Substantial differences exist between the old District 13 and the new one. The new one only has approximately one-sixth of the same geographical area of the old one, has approximately 3300 less people and has 50,-000 more acres. Carr lives in the common one-sixth portion of each district.

Carr first received actual knowledge of the judgment in Sharp v. Brown in the latter part of August 1983. Carr has not received legal notice of that ruling.

This court affirmed the trial court judgment in Vinturella v. Unangst, 440 So.2d 775 (La.App. 1st Cir.1983).

This suit was filed on September 19,1983. The trial court judgment was signed on September 23,1983, and the order of appeal was signed that same day.

◆ ◆ ◆ ◆

◆ TO-DO LIST
a) Rewrite the stretch of the District 13 excerpt from "Substantial differences exist" through "of that ruling.", changing "judgment" to "decision".
b) Which surnames appear in the District 13 excerpt? List each one once.

◆ DATASET SECTION
◆ ◆ ◆ ◆

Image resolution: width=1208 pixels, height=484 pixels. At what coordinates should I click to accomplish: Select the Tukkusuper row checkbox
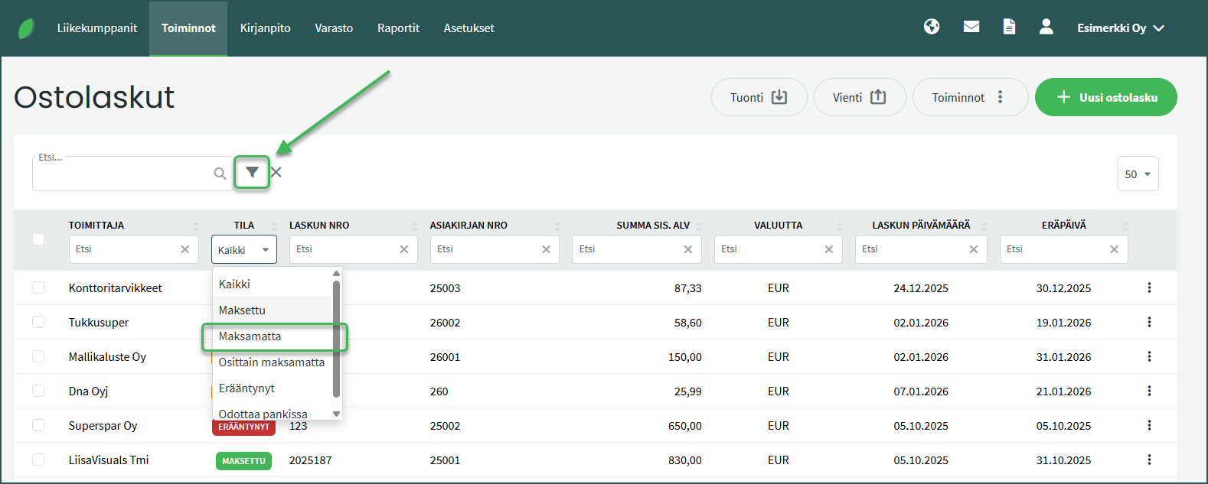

◆ ◆ ◆ ◆

◆ SOLUTIONS PER TASK
a)
Substantial differences exist between the old District 13 and the new one. The new one only has approximately one-sixth of the same geographical area of the old one, has approximately 3300 less people and has 50,-000 more acres. Carr lives in the common one-sixth portion of each district.

Carr first received actual knowledge of the decision in Sharp v. Brown in the latter part of August 1983. Carr has not received legal notice of that ruling.

b) Carr, Sharp, Brown, Vinturella, Unangst